RiskMinds minds the gap regarding Model Risk Management
Tribus attended the main RiskMinds conference last week in Amsterdam. The conference was a great opportunity to mingle with huge numbers of risk practitioners, consultants and academic heavyweights. One of the main topics of discussion during the conference – and especially during the third day – was the role of machine learning and artificial intelligence in model development and model risk management.
AI models for decision making – yes, but…
The consensus is that there is indeed a place for AI in model development to optimise processes and improve accuracy. Indeed, these models would enable modellers to tap into unstructured data to create more meaningful segmentations, identify new variables, identify previously unknown relationships and correlations, and ultimately create more powerful and accurate models.
However, there is also a consensus that this will expose firms to more and different risks. This view is primarily driven by regulatory requirements around the reproducibility and interpretability of models. Indeed, questions are being asked regarding the ability of these models to back-up a decision (especially if used in credit decisioning and the identification of suspicious money-laundering behaviour) and whether data lineage will remain robust.
In addition, the underlying biases and (sometimes lack of) quality of unstructured data, data privacy concerns (that unstructured data from the internet is as much your data as your bank statement), the self-learning potential of these algorithms and the difficulty in hiring skilled resources are some of the main challenges identified by presenters.
Regulators are starting to address these issues as they recognise their potential and attractiveness. In particular, some regulators have issued guidelines around the ethics, fairness and accountability of AI models.
MRM should “focus on what really matters”
A view emerged from the presentations that machine learning and artificial intelligence models can be used in model validation and more broadly in model risk management. Indeed, developing challenger models using AI, using powerful ML techniques to identify data quality issues and pre-populate validation reports are some of the areas of automation identified by presenters that would drive greater efficiency across MRM teams.

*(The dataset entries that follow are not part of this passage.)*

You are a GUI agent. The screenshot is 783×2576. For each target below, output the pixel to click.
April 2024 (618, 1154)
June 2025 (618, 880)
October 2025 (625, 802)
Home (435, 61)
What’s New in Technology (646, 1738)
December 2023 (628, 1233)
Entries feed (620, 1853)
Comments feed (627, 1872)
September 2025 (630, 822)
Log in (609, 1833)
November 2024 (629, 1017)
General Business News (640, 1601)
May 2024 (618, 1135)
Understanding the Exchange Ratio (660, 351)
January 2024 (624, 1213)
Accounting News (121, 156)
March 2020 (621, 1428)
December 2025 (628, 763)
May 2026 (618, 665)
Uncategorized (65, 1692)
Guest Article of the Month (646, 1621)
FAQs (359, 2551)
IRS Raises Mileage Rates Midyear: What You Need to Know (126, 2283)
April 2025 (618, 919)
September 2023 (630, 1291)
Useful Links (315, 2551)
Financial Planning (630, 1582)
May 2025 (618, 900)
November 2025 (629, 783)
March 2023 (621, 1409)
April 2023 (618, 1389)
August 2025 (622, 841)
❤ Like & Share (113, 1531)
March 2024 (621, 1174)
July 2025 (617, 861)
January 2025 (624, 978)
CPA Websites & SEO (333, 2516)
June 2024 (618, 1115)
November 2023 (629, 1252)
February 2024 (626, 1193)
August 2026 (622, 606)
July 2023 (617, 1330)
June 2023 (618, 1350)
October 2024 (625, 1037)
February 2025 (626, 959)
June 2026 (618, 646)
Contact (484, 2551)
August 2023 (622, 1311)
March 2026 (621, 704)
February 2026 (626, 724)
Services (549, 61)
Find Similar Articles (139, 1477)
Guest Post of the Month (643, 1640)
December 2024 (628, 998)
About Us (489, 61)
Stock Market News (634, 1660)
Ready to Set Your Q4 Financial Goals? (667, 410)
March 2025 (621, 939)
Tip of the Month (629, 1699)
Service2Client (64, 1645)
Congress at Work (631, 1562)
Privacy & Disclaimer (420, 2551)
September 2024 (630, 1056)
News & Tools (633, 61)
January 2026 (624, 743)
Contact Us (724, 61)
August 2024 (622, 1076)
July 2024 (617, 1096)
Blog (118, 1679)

Having said this, the consensus was that MRM teams are facing a series of challenges that need addressing before ML and AI should be considered:
Ever increasing number of models in scope of MRM
A lack of a robust model inventory and cartography
Ever increasing regulatory and reporting requirements
Shortage of resources skilled in areas other than IRB models
Measurement of model risk, particularly for models other than IRB
Ever increasing cost-cutting across support functions
Nevertheless, exciting times ahead
The mood at RiskMinds was one of excitement at the opportunities that new ML and AI techniques can bring, but also one of caution as there is still a lot of work to do to ensure these techniques are safe to implement. After all, the viability of the financial system and, ultimately, the world economy depends on banks making their assessments as accurately and fairly as possible. There are many challenges ahead for model developers and model risk managers but also lots of opportunities. As risk practitioners, it will be our job to balance these out and move the industry forward.